À travers ce livre, cherchez-vous à révéler votre vérité ?

Il ne s’agit pas d’une exploration, mais d’une narration. Je voulais devenir écrivain, or il se trouve que mon histoire forte valait la peine d’être racontée de l’intérieur. Ce projet littéraire incarnait un défi. Celui de relater le récit d’un choix et de ses conséquences. En Occident, on valorise énormément la liberté, mais elle comprend un prix. Que se passe-t-il une fois qu’on choisit une voie ? Tout ce en quoi je croyais ne s’est pas avéré vrai. Comment ai-je traversé ce tremblement de terre déstabilisant ?

 

Comment percevez-vous votre identité juive ?

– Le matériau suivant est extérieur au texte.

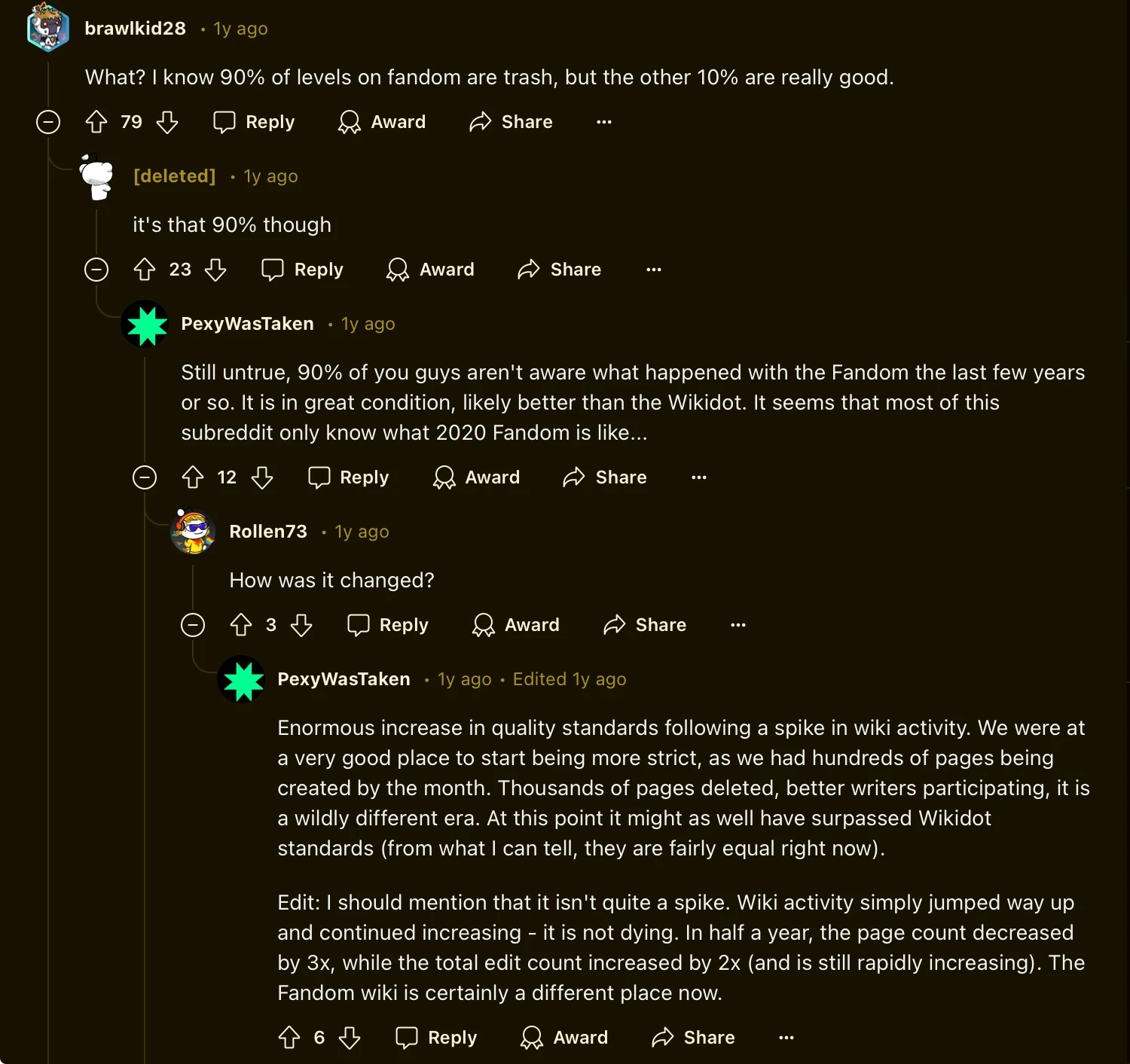The width and height of the screenshot is (1130, 1064).
Task: Collapse the deleted user's reply thread
Action: 96,270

Ma judéité est indéniablement enracinée en moi. Impossible de rejeter cette identité, je suis profondément juif. Qu’est-ce que ça signifie ? Certains disent que ça s’inscrit dans une culture ou dans le fait de manger du gefilte fish (rires). Pour moi, ce n’est pas lié à une expression religieuse, une pensée mystique ou une nation. Les « Bnei Israël » (les enfants d’Israël) n’habitent pas un pays, mais un peuple. La judéité c’est la famille. Cela comprend aussi un mythe ou une Histoire, qui fait qu’on se sent connectés aux textes appartenant à tous. Lorsque j’ai quitté ma communauté, j’ai rejoint l’association Footsteps (Traces de pas). Elle offre un refuge aux « sortants » juifs éprouvant le besoin d’être ensemble, lors de cette période de transition. Il n’est pas facile de trouver sa place dans « le monde du dehors », alors on peut y chercher une famille, des amis ou l’amour. Je m’y suis beaucoup impliqué, puis j’ai réussi à réintégrer la vie.

 

Éprouvez-vous un sentiment de renaissance ?

Non, pas vraiment. J’ai commencé une nouvelle existence, mais cela ne veut pas dire que j’ai effacé ma vie d’avant. Elle m’a forgé, dans le bon et le mauvais sens du terme. L’important étant de lui donner du sens, tous les jours. Si je peux poursuivre ma vie d’écrivain, je serai très heureux. J’espère être devenu une meilleure personne, plus en harmonie avec moi-même et avec les autres.

 

Shulem Deen, Celui qui va vers elle ne revient pas. Éditions Globe.